### Records shown
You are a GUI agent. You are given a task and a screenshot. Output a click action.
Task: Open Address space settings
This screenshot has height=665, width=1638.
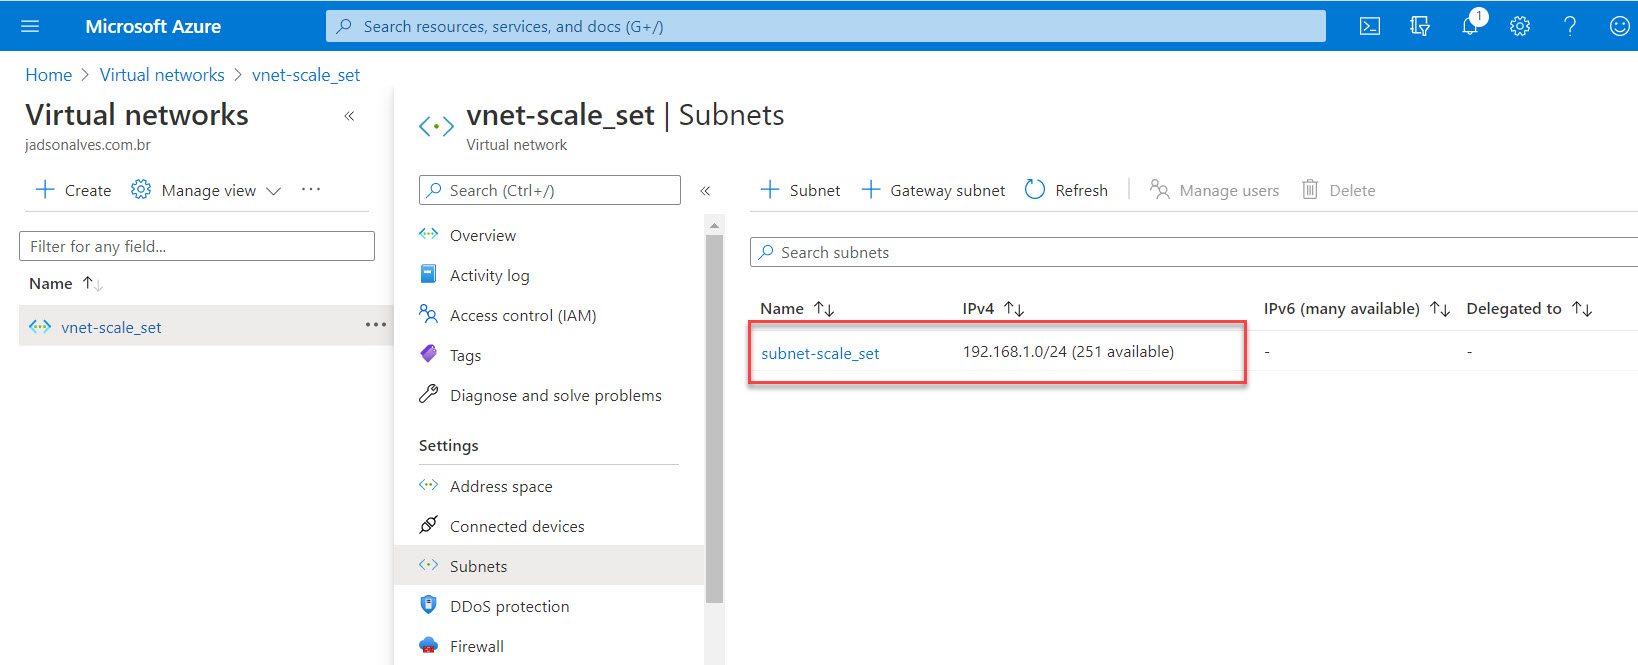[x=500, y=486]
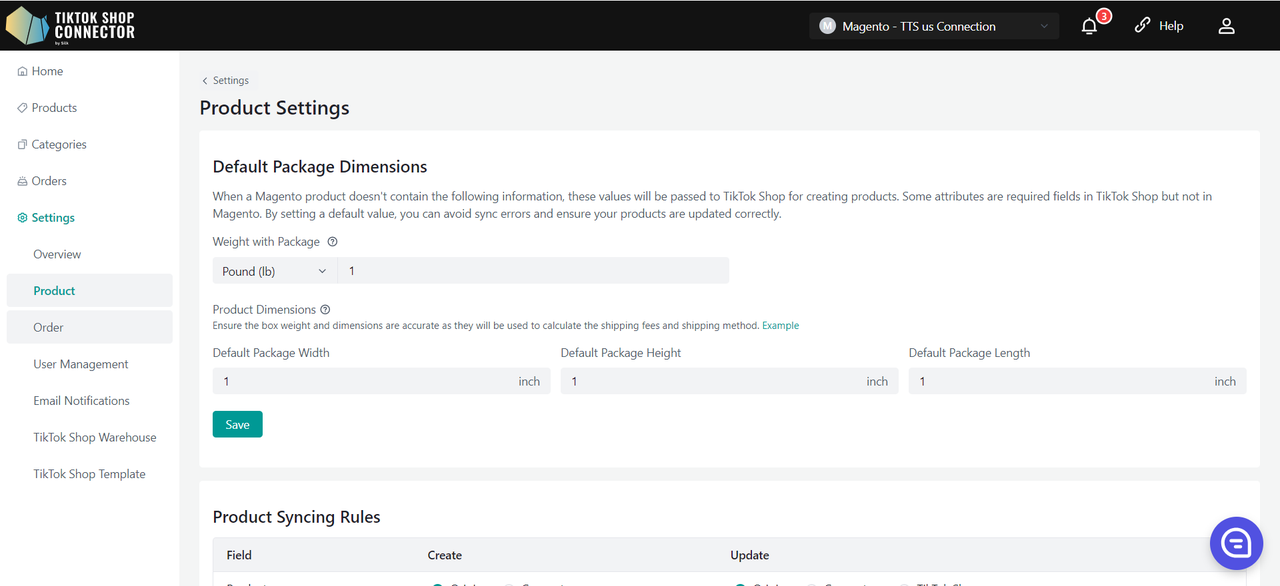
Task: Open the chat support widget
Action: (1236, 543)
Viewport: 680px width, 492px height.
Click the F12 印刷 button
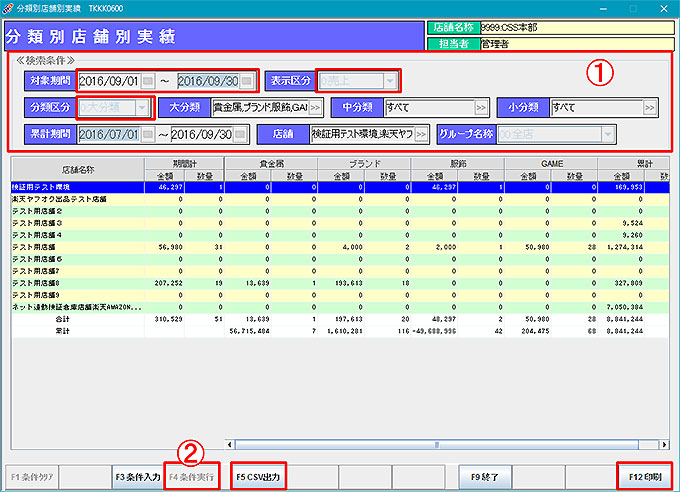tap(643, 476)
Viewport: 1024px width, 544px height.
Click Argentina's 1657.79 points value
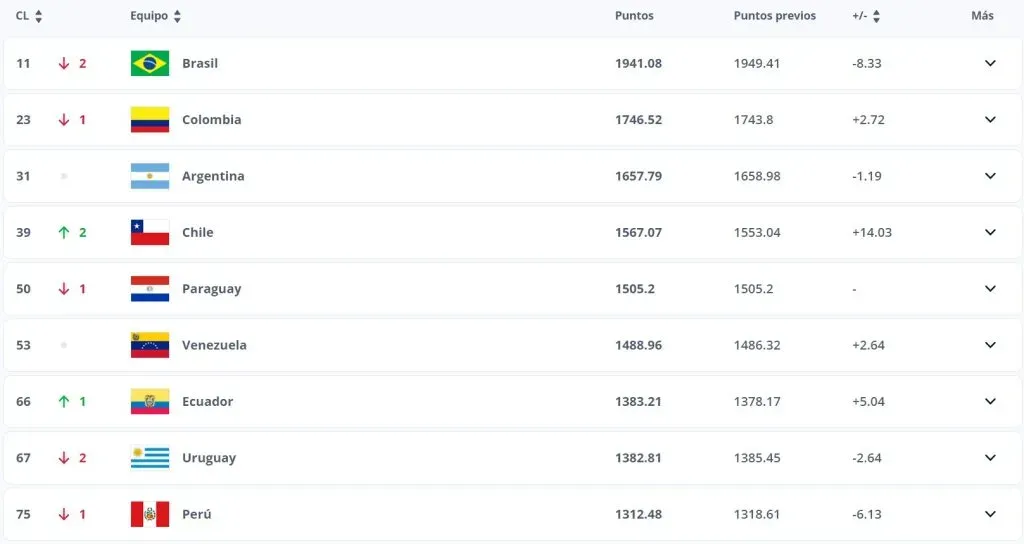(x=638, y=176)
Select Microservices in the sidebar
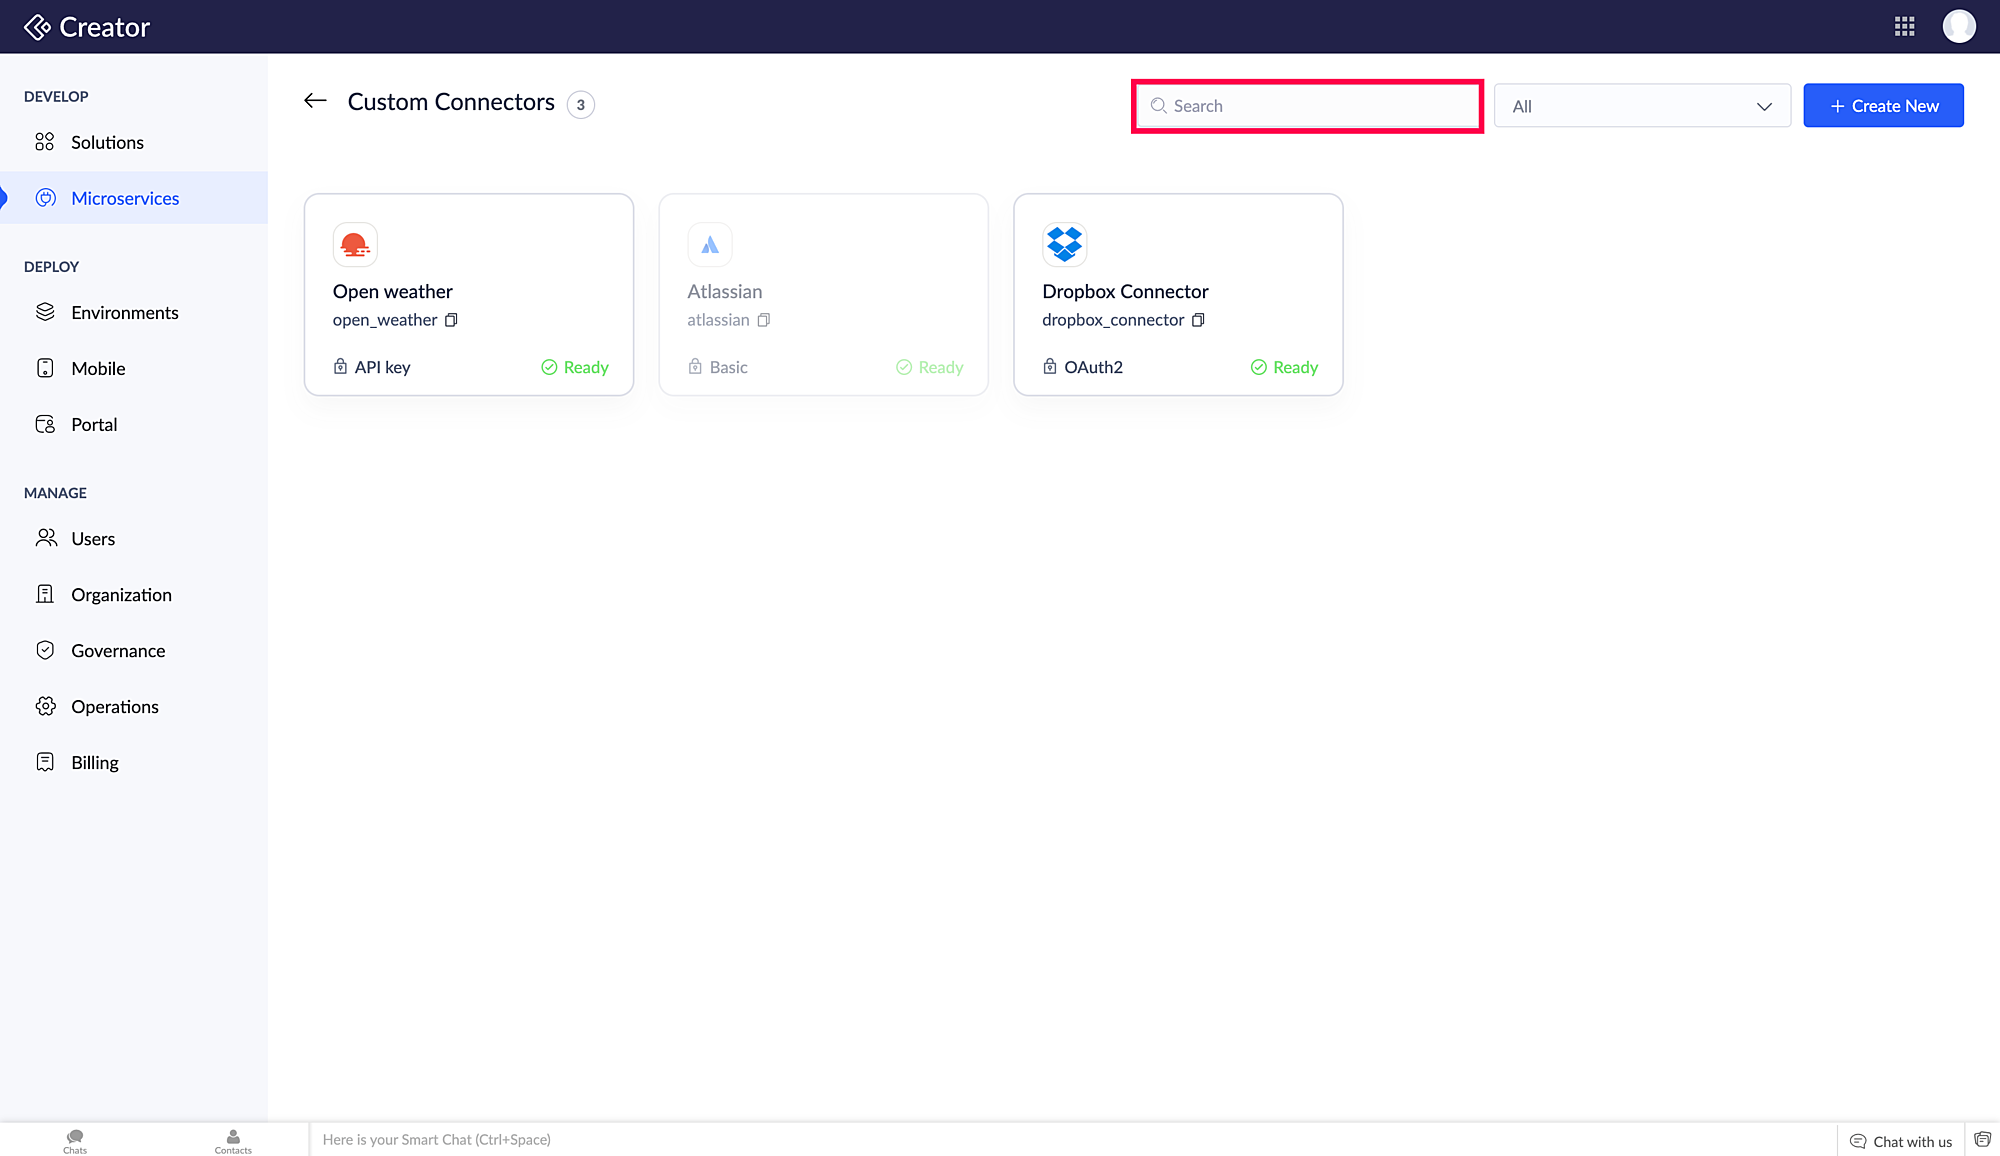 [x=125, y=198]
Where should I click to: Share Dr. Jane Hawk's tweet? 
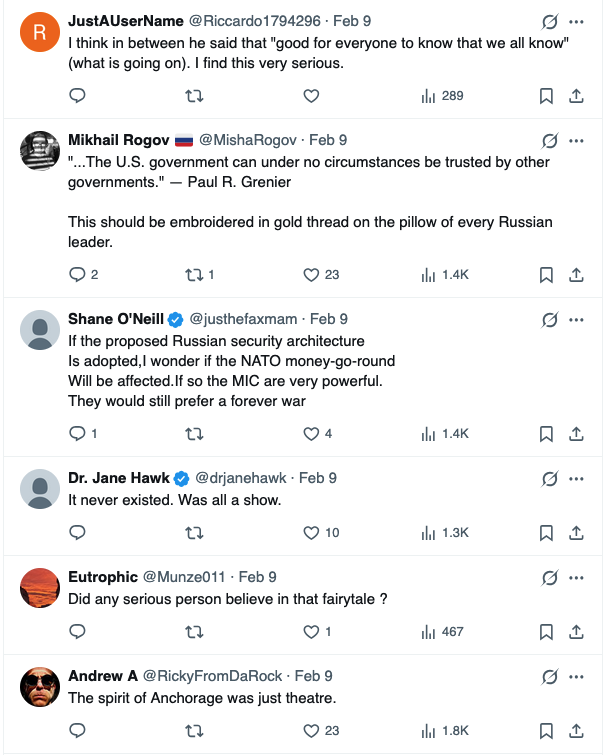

### Exercise prompt
Format the material above as a JSON array of strings, one string per line, with no entries for blank lines. Leave out the pictures.

### Written response
[
  "You are a GUI agent. You are given a task and a screenshot. Output a click action.",
  "Task: Open Address space settings",
  "This screenshot has height=665, width=1638.",
  "[x=500, y=486]",
  "Task: Open the chat support widget",
  "Action: (1236, 543)",
  "Viewport: 680px width, 492px height.",
  "Click the F12 印刷 button",
  "tap(643, 476)",
  "Viewport: 1024px width, 544px height.",
  "Click Argentina's 1657.79 points value",
  "(x=638, y=176)",
  "Select Microservices in the sidebar",
  " [x=125, y=198]",
  "Where should I click to: Share Dr. Jane Hawk's tweet? "
]